American baseball player (1909–1970)

Donald Stafford "Red" Kellett (July 15, 1909 – November 3, 1970) was the president and general manager of the Baltimore Colts franchise of the National Football League (NFL) from 1953 until 1966, during which time his teams won two NFL championships. Kellett is credited as the general manager who brought Pittsburgh Steelers cast-off Johnny Unitas from semi-professional sandlots to superstardom in the NFL.

A three sport star at the University of Pennsylvania from 1932 to 1934, Kellett also had a brief playing career in Major League Baseball as an infielder for the Boston Red Sox.

==Biography==
===Early life and college===
Born in Brooklyn, New York, Kellett attended Erasmus Hall High School in Brooklyn and lettered in four sports. He then attended Peekskill Military Academy in Peekskill, New York, where he lettered in three sports.

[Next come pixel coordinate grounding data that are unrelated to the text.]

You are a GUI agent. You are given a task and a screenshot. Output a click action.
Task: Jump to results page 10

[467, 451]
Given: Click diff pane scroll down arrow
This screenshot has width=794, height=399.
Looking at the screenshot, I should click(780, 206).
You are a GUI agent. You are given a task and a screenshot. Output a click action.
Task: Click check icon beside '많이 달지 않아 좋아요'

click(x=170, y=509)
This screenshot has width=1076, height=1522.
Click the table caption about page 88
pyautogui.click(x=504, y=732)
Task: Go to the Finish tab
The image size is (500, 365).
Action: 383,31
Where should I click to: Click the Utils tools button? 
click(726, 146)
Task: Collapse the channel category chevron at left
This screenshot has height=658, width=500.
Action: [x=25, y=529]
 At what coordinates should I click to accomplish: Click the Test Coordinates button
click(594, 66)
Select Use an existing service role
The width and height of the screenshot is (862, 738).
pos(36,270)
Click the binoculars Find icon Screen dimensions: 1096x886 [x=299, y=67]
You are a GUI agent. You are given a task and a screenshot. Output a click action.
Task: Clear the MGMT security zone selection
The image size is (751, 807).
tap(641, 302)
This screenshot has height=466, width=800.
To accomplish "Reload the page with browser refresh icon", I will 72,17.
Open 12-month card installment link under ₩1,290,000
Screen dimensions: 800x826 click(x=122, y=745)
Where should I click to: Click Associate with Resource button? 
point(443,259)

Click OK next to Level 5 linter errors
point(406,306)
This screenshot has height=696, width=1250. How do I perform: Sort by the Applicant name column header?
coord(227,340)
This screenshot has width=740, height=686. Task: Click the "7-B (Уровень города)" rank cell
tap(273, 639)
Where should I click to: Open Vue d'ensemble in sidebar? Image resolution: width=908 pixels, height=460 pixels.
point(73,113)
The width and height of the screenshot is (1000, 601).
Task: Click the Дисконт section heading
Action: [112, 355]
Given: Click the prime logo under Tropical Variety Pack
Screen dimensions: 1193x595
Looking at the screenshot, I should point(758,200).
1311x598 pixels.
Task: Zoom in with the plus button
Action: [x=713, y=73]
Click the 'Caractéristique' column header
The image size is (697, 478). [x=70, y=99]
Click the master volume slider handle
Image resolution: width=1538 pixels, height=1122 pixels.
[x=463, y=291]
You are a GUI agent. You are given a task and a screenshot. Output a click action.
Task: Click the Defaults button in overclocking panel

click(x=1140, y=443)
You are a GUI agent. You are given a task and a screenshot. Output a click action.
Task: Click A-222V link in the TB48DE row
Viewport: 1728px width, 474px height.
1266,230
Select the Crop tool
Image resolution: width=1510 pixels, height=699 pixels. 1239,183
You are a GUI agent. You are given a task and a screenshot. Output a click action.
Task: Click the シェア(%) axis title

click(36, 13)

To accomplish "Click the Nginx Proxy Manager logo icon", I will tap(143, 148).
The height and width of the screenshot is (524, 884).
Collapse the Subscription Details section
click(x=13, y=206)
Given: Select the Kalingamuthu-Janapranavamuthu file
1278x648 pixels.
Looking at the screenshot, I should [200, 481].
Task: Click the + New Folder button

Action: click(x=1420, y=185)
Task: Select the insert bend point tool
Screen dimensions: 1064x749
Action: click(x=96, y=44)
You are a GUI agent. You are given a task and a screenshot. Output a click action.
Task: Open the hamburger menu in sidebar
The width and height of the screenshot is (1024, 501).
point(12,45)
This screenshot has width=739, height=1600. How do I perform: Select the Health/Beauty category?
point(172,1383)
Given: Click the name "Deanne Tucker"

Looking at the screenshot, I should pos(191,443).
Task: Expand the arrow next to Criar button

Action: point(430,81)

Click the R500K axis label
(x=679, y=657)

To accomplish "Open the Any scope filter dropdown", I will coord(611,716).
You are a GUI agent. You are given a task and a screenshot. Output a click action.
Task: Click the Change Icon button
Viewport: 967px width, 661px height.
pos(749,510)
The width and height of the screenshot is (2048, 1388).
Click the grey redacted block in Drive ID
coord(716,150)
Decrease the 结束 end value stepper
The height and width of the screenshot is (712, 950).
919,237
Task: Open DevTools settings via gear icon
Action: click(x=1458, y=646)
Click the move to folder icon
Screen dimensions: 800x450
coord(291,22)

Red Kellett (3) carrying the ball for Pennsylvania during his 1932 sophomore year.

Kellet enrolled at the University of Pennsylvania where he majored in economics. In his first year, he captained the freshman football, basketball, and baseball teams. He reached varsity level for all three of the sports the next year, and received a total of nine varsity letters while at Penn. He played quarterback on the football team, guard on the basketball team, and alternated between second baseman and shortstop on the baseball team.

As a senior, he was captain for the baseball team, and starting quarterback for the football team. He also was President of Kappa Sigma fraternity, was a member of Phi Beta Kappa society and served on the board of governors for Houston Hall.

===Baseball career===
Kellett batted .488 during his 1934 senior year at Penn and was regarded as one of the top collegiate hitters in the Northeast. This drew the attention of the Boston Red Sox, who signed him to a professional baseball contract which included a $5,000 bonus, a substantial sum for the era. He was quickly promoted to the majors, where he was a reserve infielder. Kellett appeared in nine games in 1934 season, going 0-for-9 with a walk in 10 plate appearances. In the field, he made 2 errors in 15 total chances for an .867 fielding percentage.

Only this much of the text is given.